**Problems and tasks**
1. In the passage on amivantamab, what may make patients receiving amivantamab plus chemotherapy eligible for prophylactic anticoagulation, according to Patel?
2. Write out the passage on amivantamab word for word, beginning at the words "Although protocols mandate" and stopping after "score for VTE.".

**Text provided**
********************

Although protocols mandate that practices employ prophylactic measures to help prevent VTE in patients who receive the amivantamab/lazertinib plus chemotherapy combination, the role of prophylaxis may be more open for discussion when the regimen consists of only amivantamab/chemotherapy. According to Patel, patients who receive amivantamab plus chemotherapy may be eligible to receive prophylactic anticoagulation if they have a high Khorana risk score for VTE.
Overall, data from MARIPOSA-2 showed that both amivantamab-based combinations significantly improved PFS compared with chemotherapy alone. Additionally, these combinations conferred higher and longer rates of response while prolonging intracranial PFS. The safety profile of the amivantamab and chemotherapy combination was comparable with prior reports of each individual agent. Additionally, adding lazertinib resulted in more frequent hematological toxicity, necessitating treatment schedule modifications.
Given that patients with EGFR-mutated disease may be at high risk for intracranial progression or relapse in the second-line setting and beyond, Leal emphasized the potential intracranial PFS benefit of the amivantamab-based combination. At the same time, she discussed the importance of maintaining patient quality of life while being proactive in managing AEs that may occur during treatment.
“As patients are benefiting from this therapy, we want to make sure that they are also having quality of life. If [they are] living longer, we hope they’re living better,” Leal said.
As part of applying these results to clinical practice, Patel described the need to conduct appropriate molecular testing via liquid or tissue biopsy to ensure that practices properly match patients with suitable therapies based on their EGFR mutation status. For example, he highlighted the use of a similar regimen as part of the phase 3 PAPILLON trial (NCT04538664), in which patients with exon 20 insertion mutations received amivantamab plus chemotherapy in the frontline setting.2 Performing comprehensive molecular testing to differentiate between exon 19 and exon 20 insertion mutations may help determine a more suitable timing for administering amivantamab-based therapy to patients.

********************

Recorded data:
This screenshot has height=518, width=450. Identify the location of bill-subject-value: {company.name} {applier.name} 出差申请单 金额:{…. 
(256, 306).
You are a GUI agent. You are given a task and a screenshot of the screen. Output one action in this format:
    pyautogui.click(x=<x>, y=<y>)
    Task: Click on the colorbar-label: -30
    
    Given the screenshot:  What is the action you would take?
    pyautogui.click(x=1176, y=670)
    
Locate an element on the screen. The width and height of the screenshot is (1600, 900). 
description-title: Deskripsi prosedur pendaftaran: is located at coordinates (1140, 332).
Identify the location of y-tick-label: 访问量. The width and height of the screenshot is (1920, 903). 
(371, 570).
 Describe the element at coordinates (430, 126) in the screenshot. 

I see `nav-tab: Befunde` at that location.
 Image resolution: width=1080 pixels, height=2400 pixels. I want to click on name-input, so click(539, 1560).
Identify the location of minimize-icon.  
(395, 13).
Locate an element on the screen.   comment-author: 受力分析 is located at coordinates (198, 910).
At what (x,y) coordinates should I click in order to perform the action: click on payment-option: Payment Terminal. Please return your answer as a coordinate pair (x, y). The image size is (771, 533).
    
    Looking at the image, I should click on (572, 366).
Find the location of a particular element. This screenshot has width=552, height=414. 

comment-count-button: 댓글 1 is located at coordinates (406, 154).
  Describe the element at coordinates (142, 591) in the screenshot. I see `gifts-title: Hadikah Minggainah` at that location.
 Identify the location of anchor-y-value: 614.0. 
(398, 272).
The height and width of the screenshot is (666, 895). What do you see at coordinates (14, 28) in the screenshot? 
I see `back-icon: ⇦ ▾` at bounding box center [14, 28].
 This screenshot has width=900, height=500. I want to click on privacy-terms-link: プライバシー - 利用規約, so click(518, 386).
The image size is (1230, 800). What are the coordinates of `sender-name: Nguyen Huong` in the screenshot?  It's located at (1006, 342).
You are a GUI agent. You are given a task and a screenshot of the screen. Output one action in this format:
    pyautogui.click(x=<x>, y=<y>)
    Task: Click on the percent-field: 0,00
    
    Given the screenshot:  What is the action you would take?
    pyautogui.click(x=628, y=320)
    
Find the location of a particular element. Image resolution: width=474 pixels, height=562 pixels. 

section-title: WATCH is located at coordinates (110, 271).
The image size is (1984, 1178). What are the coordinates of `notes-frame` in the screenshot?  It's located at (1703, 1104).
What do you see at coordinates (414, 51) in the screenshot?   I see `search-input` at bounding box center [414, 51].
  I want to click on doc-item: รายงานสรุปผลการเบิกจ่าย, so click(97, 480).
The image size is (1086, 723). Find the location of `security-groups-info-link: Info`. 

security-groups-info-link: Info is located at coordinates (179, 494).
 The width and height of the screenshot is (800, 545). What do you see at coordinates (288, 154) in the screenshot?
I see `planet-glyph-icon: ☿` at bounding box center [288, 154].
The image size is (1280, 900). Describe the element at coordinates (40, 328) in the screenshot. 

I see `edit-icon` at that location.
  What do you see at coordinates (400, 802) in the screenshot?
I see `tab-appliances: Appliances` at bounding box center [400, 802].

********************

**Answers by item number**
1. A high Khorana risk score for VTE.

2.
Although protocols mandate that practices employ prophylactic measures to help prevent VTE in patients who receive the amivantamab/lazertinib plus chemotherapy combination, the role of prophylaxis may be more open for discussion when the regimen consists of only amivantamab/chemotherapy. According to Patel, patients who receive amivantamab plus chemotherapy may be eligible to receive prophylactic anticoagulation if they have a high Khorana risk score for VTE.